Kreps argued that data streaming is increasingly the connective tissue that brings organizations and their applications together. He sees Confluent Cloud as a platform that helps organizations shift away from data at rest and batch-processing tools, towards real-time data streams, with an added layer of connectors, governance and processing, as part of the Confluent Cloud:
What people want out of a cloud service is actually a very different experience. It's something where you can get this fundamental protocol and set of capabilities on-demand whenever you want it, as elastic as possible, where you can have flexibility and think about how that service scales.
Ensuring the trustworthiness of data
If companies are going to use their data to drive business decisions, then they need to know they can trust the data that they rely upon. However, 72% of IT leaders believe inconsistent integration methods and standards are a challenge or major hurdle to their data-streaming infrastructure, according to Confluent’s new 2023 Data Streaming Report.
Help should come in the form of data contracts, which are formal agreements between upstream and downstream components that include rules or policies that ensure data streams are high-quality, fit for consumption, and resilient over time. Yet Kreps said there’s work be done:
A lot of people are just starting to think about governance for any data at all, let alone streaming data. But for some reason, it's more important in the world of streaming, and I think it's ultimately because these streams go between systems, and if that data is not well-governed, if there aren't schemas and there aren't guarantees, and if you can't reason about compatibility, things are going to break.
Confluent’s new Data Quality Rules, which are a feature in Stream Governance, address the need for more comprehensive data contracts. Data Quality Rules enable organizations to resolve data-quality issues and to deliver high-quality data streams across the organization, using customizable rules that ensure data integrity and compatibility:
This is the ability to take your schemas and extend them beyond just simple, semantic rules. There's a set of functionalities that we're releasing here that starts to broaden this notion of how you work with streams and that makes it easier for organizations.

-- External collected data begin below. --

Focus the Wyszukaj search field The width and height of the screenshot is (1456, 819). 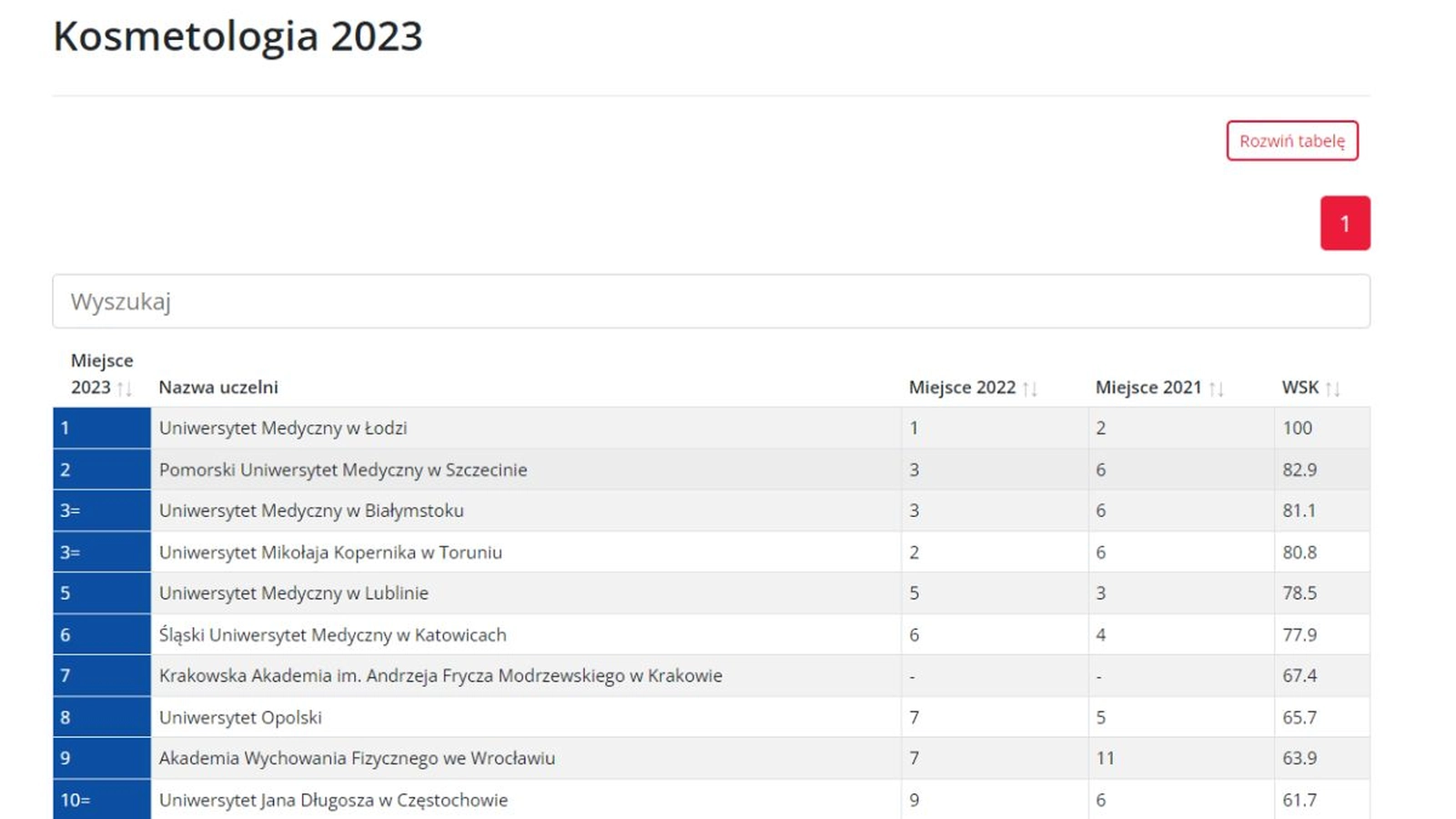point(712,301)
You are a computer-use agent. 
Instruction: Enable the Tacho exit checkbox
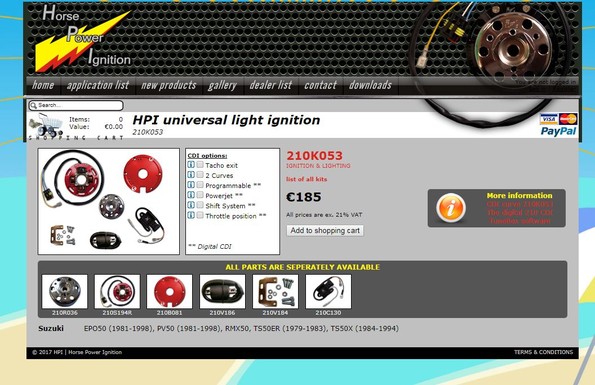pos(200,165)
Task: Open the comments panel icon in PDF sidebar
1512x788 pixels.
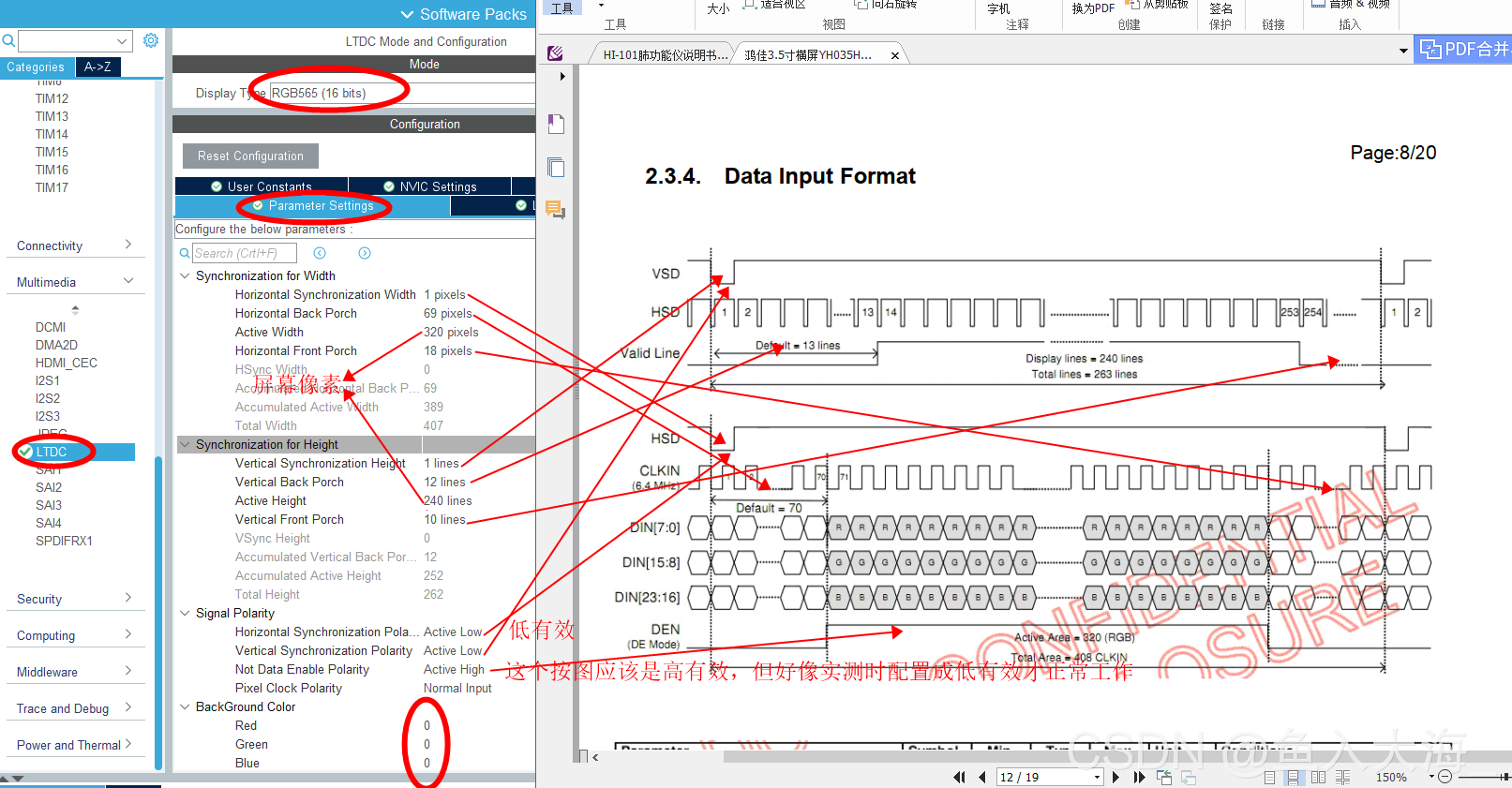Action: click(556, 210)
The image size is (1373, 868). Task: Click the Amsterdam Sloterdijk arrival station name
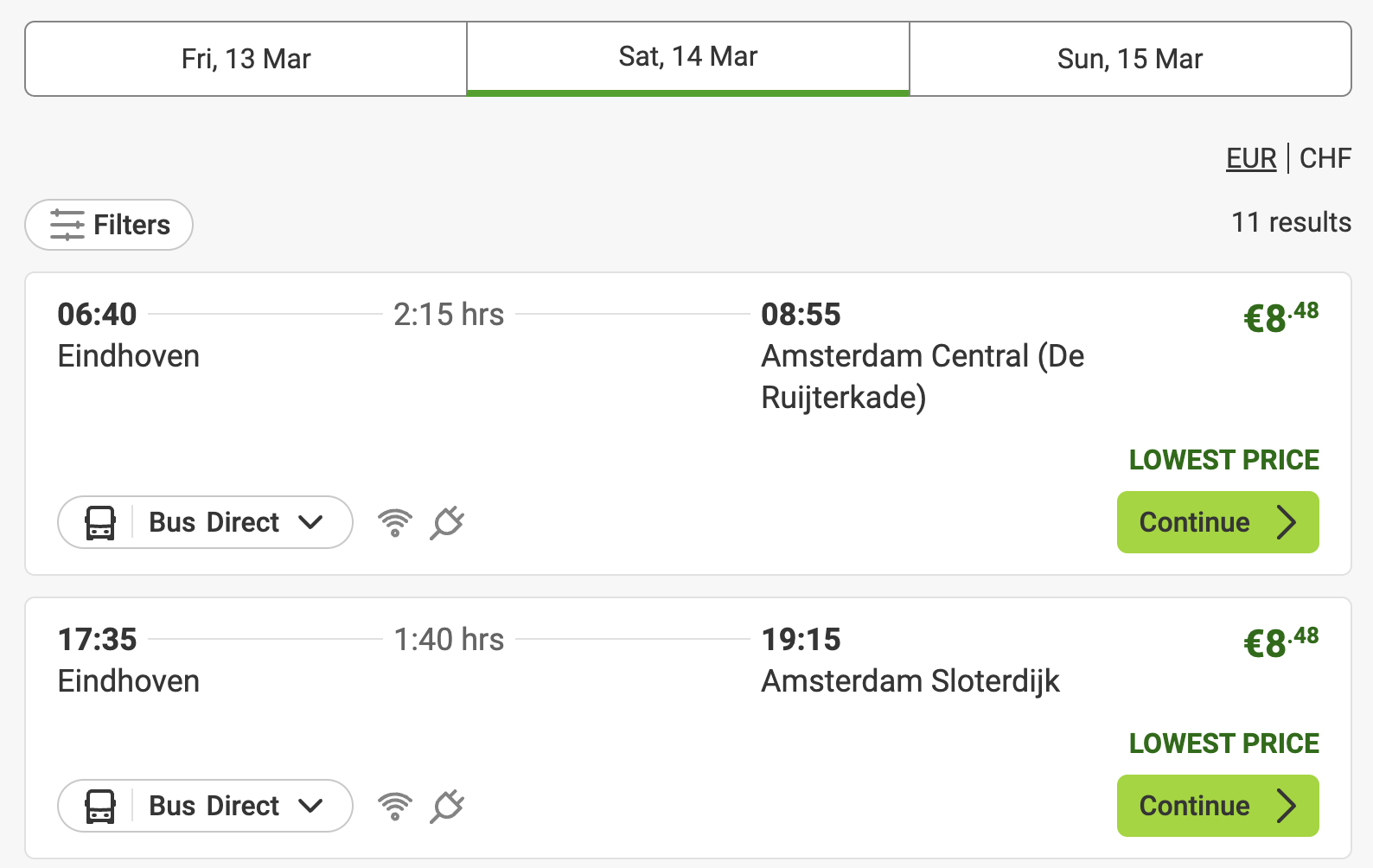910,681
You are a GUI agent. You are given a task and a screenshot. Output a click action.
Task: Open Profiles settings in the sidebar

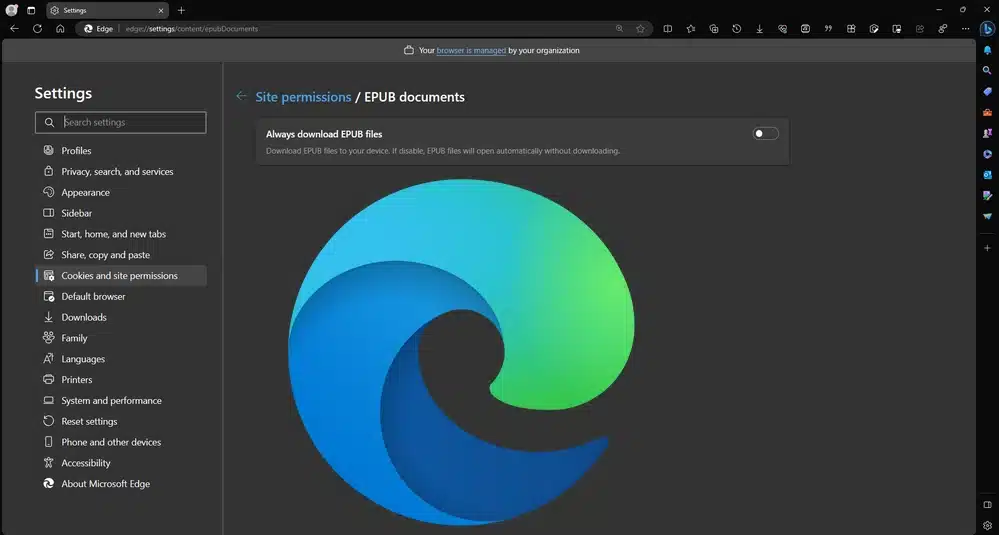[76, 151]
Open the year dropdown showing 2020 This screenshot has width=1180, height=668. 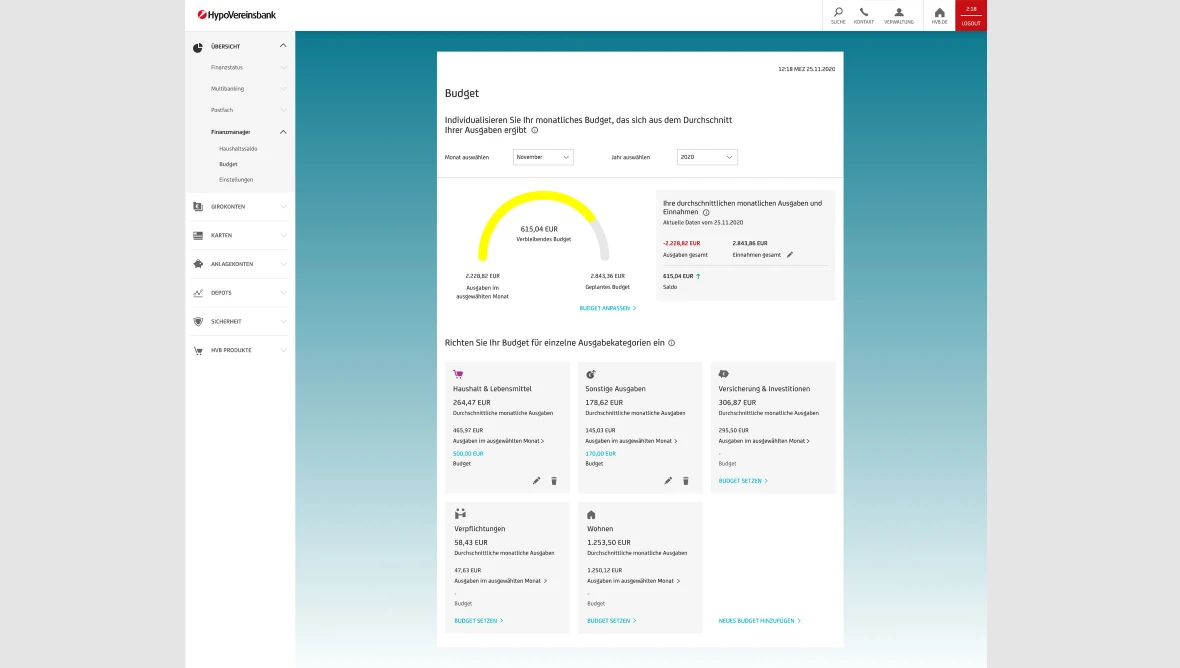(707, 157)
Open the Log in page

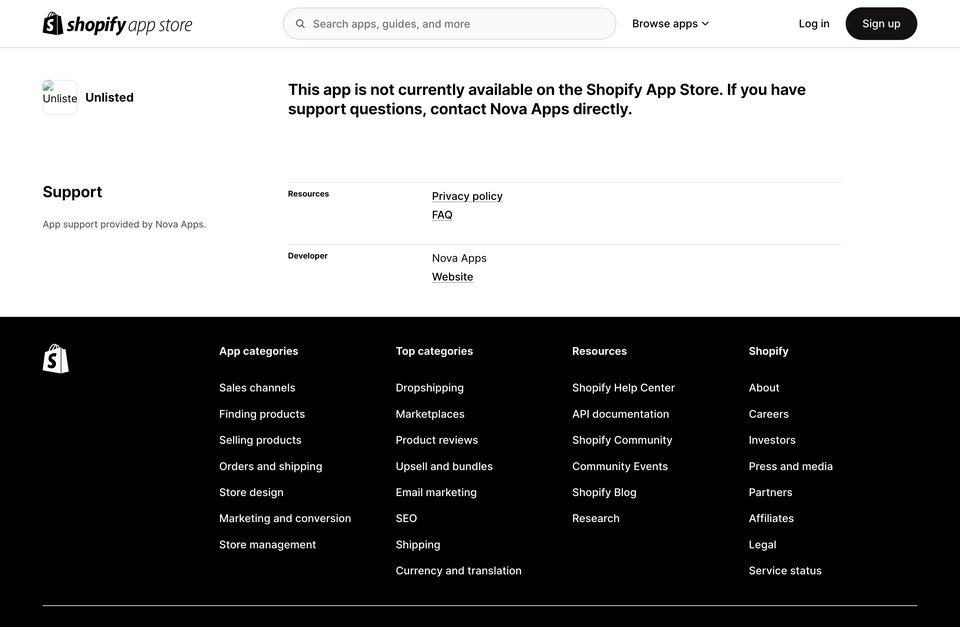point(814,24)
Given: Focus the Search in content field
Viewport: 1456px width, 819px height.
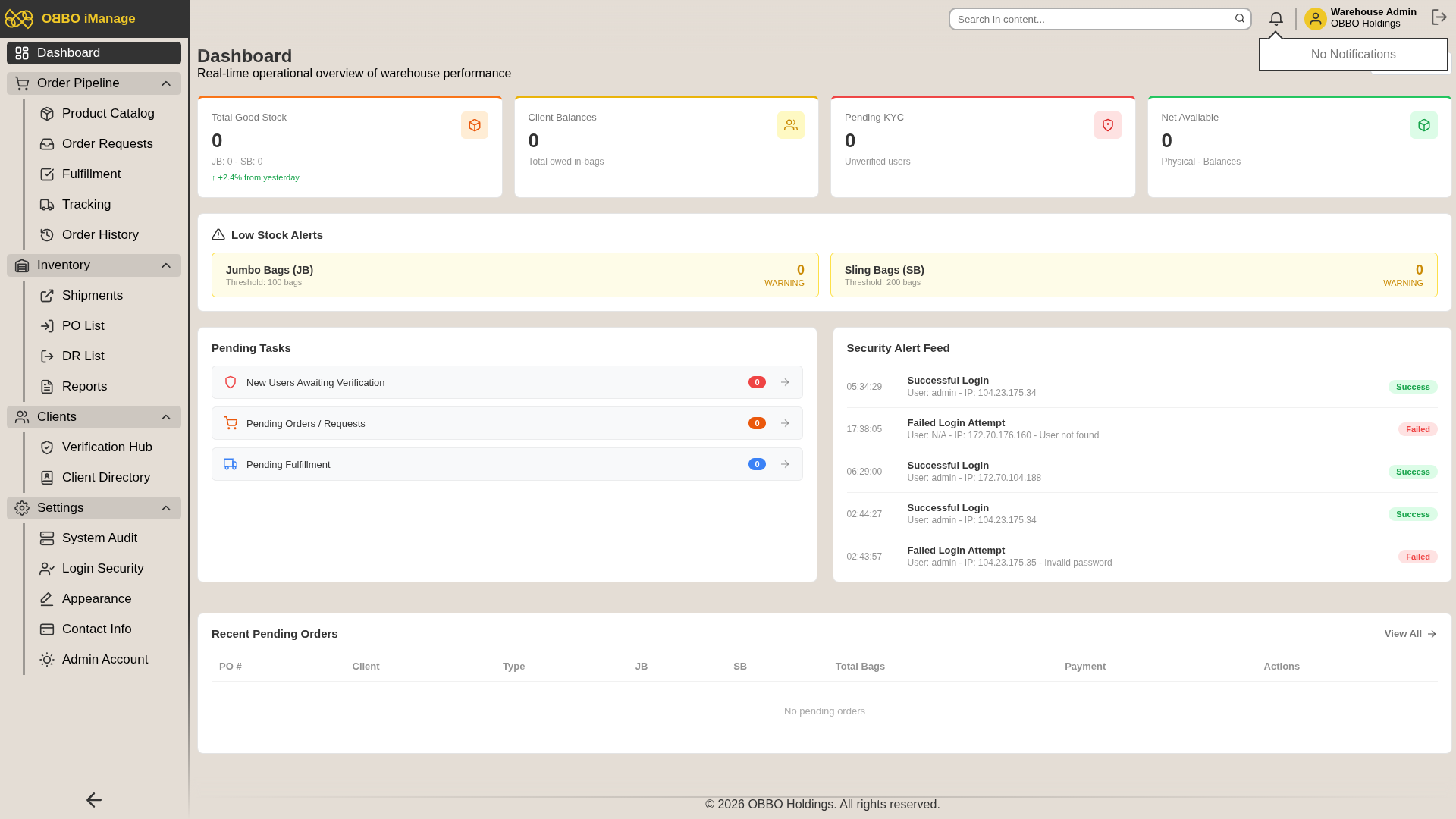Looking at the screenshot, I should tap(1092, 19).
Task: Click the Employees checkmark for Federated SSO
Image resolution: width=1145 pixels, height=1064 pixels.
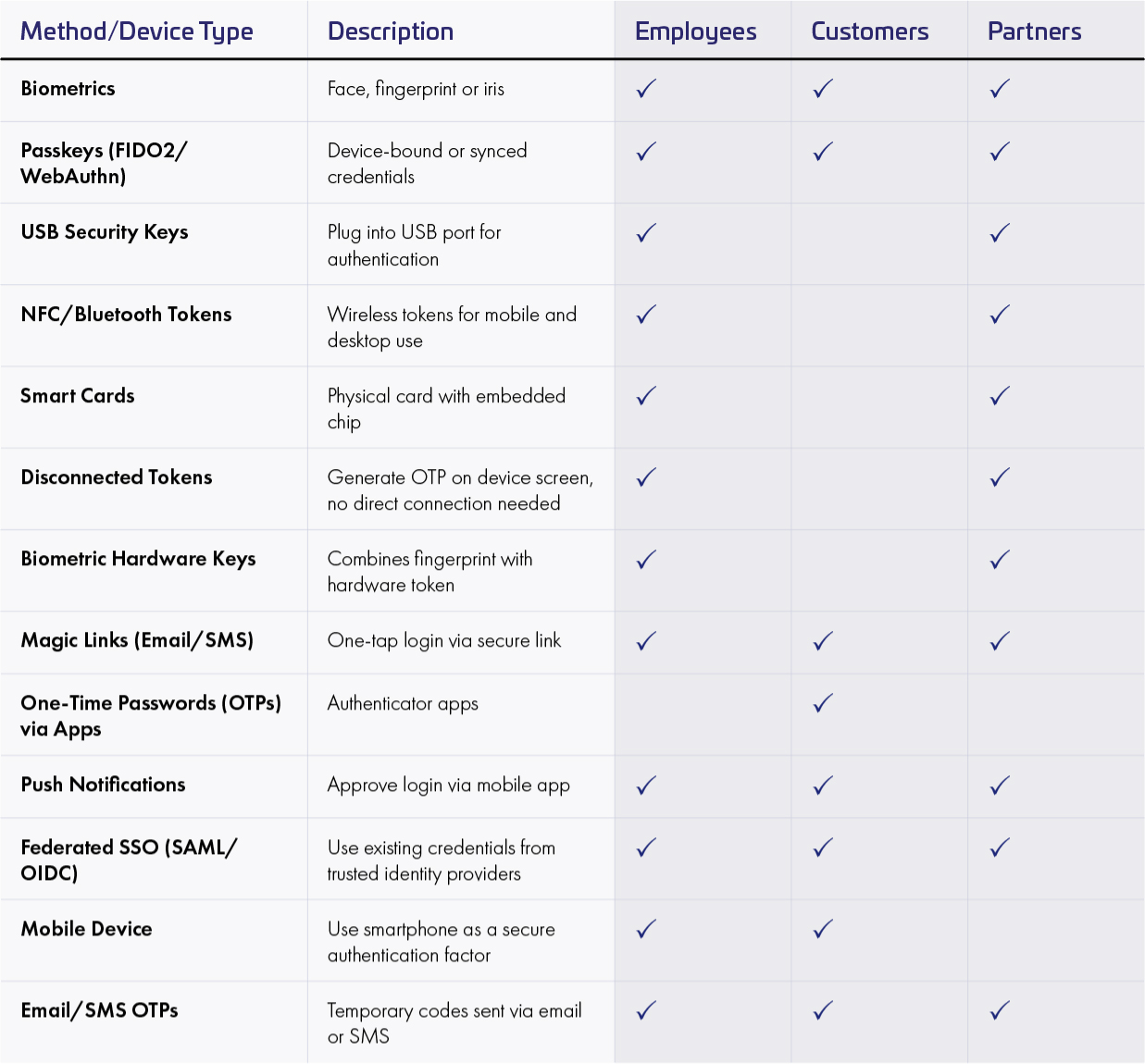Action: pos(646,847)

Reducing the operational burden
The provision of accurate data relies on streaming-data pipelines that connect services across the globe. Many organizations have unique data architectures and need to build their own connectors to integrate homegrown data systems and custom applications to Apache Kafka.
The problem for many organizations is that custom-built connectors then need to be managed, which requires manual provisioning, upgrading, and monitoring. The result is that IT professionals spend more time on operations and less on other business-critical activities, explained Kreps:
Connectors are humble, but mighty. To get the data that's going to be replicated around the world in Kafka, you ultimately have to connect to something, and that's a problem that many people think is easy to solve. But to do it right is often a lot of work to actually get the scalability and the fault tolerance and really get the system right.
Confluent offers 70-plus fully managed connectors, but wanted to offer more for its customers – and that’s where its new Custom Connectors come in, said Kreps:
This is the ability to take any connector that you have and run it in Confluent. And this has the same ability to ensure the availability to drive high performance, and just take away the operational burden of connecting two systems, but it now opens it up to a much larger ecosystem.
Sharing data with enterprise-grade security
Businesses need to constantly exchange real-time data internally and externally across their ecosystem to make informed decisions, build seamless customer experiences, and improve operations, said Kreps. At the event, he announced Confluent’s new Stream Sharing functionality, which provides a secure way to share streaming data across and between organizations:
Everything that you have you can now share. You can now opt to open data up and securely share this with your partner organizations.
Today, many organizations rely on flat file transmissions or polling APIs for data exchange, resulting in data delays, security risks, and integration complexities. Stream sharing offers an enterprise-ready alternative, said Kreps:
This is something that is fully in your control. You can do this in a way that's safe and well-governed. It will use the same schemas that you apply to your data internally, you can check the load that this will put on your cluster. And we think that this allows the world of streaming to extend beyond just the internals of your organization.
Kreps also announced that Confluent is creating an early access program for managed Apache Flink, which is an open-source stream-processing and batch-processing framework. Now, select Confluent Cloud customers will be able to test the fully managed service, said Kreps:
This is a technology which I think has an incredibly important role in the streaming world. I think there's a role for technology that makes it easier to build a scalable application that is correctly fault tolerant, that works with streaming data and I think, in many ways, Flink can be the database layer for streaming.